Repeat everything from the start of the data below down through the line containing "Looking at the screenshot, I should coord(86,702).", with no changes.

Data records

********************

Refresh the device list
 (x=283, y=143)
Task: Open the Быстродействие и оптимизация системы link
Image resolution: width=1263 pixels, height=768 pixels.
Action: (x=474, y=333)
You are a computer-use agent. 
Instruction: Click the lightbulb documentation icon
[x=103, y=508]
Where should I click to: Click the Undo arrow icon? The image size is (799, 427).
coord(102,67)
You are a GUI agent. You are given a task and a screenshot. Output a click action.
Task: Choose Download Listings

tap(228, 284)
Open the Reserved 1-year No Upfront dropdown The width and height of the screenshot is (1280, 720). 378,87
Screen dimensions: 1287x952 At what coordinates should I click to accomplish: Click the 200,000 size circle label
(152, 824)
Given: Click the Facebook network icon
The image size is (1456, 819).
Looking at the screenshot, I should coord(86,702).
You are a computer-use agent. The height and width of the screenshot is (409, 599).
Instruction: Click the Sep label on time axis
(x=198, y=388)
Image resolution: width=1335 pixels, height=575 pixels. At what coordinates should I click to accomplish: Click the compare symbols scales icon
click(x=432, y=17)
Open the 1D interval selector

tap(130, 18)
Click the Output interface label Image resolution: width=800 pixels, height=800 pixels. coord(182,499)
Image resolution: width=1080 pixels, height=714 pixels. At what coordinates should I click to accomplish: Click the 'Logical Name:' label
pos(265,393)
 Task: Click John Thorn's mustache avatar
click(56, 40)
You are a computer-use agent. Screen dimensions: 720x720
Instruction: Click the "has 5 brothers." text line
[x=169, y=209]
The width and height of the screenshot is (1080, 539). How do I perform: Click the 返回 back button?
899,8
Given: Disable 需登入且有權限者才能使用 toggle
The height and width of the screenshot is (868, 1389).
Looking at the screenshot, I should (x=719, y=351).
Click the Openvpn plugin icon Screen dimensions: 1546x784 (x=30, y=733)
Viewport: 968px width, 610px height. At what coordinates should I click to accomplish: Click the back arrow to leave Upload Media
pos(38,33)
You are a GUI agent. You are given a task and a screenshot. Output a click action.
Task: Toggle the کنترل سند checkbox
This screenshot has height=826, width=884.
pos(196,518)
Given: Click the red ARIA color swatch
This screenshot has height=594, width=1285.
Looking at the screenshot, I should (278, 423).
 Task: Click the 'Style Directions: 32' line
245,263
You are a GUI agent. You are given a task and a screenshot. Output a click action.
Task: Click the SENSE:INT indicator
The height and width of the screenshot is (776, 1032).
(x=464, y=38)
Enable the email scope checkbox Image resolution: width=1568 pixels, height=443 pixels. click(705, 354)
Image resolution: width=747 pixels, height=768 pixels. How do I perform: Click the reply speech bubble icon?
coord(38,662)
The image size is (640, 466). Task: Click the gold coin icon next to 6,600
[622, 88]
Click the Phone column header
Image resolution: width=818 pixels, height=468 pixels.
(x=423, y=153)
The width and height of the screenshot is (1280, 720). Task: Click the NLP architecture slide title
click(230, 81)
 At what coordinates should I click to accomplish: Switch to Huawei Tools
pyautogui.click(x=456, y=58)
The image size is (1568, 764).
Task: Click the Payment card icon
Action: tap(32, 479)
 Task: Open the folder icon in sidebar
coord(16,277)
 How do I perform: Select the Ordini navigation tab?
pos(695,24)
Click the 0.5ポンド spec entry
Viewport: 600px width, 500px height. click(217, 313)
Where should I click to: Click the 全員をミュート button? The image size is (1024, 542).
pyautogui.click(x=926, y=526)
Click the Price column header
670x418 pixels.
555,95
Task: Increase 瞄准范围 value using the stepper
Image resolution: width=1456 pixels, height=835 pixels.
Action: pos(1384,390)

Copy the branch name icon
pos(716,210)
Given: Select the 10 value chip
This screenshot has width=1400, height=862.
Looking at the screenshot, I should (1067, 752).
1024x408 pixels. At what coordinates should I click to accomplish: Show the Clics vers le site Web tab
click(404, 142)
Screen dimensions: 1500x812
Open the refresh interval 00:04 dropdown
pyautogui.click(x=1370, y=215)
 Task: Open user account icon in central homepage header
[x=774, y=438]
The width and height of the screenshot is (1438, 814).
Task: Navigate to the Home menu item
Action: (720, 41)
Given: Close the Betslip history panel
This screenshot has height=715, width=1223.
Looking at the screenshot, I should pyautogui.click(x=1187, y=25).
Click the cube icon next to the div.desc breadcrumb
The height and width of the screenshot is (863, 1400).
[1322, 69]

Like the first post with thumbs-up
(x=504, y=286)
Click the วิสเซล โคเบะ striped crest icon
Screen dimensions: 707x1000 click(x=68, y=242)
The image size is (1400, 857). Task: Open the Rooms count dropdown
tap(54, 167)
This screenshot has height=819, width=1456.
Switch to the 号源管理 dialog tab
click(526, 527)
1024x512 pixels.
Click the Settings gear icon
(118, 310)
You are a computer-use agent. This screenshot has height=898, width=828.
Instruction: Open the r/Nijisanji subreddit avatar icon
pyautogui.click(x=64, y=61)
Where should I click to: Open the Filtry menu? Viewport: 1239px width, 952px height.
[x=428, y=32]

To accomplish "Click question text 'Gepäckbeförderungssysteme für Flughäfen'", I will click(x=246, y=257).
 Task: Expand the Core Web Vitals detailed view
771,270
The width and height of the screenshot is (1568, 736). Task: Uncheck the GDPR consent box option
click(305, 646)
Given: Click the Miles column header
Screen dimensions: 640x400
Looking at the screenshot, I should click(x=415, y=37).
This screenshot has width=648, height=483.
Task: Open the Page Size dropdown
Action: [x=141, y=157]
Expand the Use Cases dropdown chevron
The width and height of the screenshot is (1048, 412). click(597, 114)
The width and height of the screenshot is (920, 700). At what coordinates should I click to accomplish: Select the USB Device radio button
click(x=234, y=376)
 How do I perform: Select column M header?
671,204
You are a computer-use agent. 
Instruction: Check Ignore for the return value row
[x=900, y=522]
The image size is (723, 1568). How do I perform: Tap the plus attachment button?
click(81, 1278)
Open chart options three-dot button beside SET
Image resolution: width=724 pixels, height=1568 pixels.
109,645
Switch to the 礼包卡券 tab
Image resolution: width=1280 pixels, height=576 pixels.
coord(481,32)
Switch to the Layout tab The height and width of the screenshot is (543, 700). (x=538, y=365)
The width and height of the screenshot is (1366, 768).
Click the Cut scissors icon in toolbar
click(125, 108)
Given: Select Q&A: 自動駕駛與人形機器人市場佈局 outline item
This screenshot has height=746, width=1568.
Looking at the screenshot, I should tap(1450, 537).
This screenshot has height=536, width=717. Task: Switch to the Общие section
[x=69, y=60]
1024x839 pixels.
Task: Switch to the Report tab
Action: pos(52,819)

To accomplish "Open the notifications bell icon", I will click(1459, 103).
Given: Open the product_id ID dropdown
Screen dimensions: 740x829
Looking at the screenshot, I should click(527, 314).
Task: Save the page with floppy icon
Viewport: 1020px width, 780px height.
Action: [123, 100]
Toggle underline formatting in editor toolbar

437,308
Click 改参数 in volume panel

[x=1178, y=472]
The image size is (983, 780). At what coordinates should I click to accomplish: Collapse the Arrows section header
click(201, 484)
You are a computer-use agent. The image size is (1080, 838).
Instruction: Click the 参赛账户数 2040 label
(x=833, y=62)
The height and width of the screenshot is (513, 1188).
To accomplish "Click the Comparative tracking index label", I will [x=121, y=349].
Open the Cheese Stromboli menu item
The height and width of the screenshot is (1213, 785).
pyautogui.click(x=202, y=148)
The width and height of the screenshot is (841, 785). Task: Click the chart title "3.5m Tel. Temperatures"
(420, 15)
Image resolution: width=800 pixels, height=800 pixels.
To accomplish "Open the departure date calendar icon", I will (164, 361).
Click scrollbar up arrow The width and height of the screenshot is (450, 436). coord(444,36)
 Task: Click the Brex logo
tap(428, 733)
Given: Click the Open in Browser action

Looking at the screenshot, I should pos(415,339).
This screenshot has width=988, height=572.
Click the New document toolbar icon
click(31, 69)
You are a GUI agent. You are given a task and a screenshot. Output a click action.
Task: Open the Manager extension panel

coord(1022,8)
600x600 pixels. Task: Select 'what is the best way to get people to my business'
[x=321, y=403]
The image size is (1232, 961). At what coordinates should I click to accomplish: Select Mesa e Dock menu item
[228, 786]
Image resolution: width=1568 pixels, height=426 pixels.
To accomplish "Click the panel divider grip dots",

********************

Response =>
Refresh the device list
 (x=283, y=143)
Task: Open the Быстродействие и оптимизация системы link
Image resolution: width=1263 pixels, height=768 pixels.
Action: (x=474, y=333)
You are a computer-use agent. 
Instruction: Click the lightbulb documentation icon
[x=103, y=508]
Where should I click to: Click the Undo arrow icon? The image size is (799, 427).
coord(102,67)
You are a GUI agent. You are given a task and a screenshot. Output a click action.
Task: Choose Download Listings

tap(228, 284)
Open the Reserved 1-year No Upfront dropdown The width and height of the screenshot is (1280, 720). 378,87
Screen dimensions: 1287x952 At what coordinates should I click to accomplish: Click the 200,000 size circle label
(152, 824)
Given: Click the Facebook network icon
The image size is (1456, 819).
Looking at the screenshot, I should coord(86,702).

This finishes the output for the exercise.